# TASK INSTRUCTIONS
Copy out every line holding the string "target" from the records below.

*** Opening LISTED ENTRIES ***

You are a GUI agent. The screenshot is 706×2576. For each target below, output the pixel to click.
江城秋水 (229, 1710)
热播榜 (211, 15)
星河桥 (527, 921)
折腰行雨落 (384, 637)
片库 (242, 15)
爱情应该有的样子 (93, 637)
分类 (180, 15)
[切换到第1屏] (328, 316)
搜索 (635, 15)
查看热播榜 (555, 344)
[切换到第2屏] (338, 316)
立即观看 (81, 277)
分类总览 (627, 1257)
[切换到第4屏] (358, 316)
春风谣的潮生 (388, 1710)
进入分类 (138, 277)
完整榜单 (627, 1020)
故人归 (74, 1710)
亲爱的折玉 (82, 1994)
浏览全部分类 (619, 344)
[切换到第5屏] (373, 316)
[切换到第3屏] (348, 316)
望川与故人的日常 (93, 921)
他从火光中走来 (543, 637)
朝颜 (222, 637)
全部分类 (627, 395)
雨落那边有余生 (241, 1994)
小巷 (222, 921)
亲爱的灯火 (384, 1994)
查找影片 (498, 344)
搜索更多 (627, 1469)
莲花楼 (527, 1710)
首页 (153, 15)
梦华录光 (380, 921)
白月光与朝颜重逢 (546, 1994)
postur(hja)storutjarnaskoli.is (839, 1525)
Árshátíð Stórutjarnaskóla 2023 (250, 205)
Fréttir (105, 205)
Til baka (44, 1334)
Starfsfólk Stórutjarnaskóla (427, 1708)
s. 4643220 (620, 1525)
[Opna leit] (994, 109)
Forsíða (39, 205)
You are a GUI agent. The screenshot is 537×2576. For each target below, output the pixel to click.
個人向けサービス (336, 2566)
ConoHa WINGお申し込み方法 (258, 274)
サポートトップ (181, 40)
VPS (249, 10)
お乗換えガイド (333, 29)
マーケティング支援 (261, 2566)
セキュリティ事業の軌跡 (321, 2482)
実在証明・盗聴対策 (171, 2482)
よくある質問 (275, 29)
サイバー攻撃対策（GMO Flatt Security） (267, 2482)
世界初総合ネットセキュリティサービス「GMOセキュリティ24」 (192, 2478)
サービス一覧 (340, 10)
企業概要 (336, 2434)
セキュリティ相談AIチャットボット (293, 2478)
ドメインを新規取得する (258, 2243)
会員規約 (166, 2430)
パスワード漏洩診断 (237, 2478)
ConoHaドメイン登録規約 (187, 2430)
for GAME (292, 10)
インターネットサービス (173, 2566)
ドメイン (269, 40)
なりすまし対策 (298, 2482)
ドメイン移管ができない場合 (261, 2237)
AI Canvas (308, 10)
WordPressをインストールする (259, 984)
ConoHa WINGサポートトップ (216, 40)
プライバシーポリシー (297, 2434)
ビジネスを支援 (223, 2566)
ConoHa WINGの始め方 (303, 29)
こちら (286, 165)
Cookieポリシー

*** Closing LISTED ENTRIES ***

# TASK OUTPUT
You are a GUI agent. The screenshot is 706×2576. For each target below, output the pixel to click.
You are a GUI agent. The screenshot is 537×2576. For each target below, output the pixel to click.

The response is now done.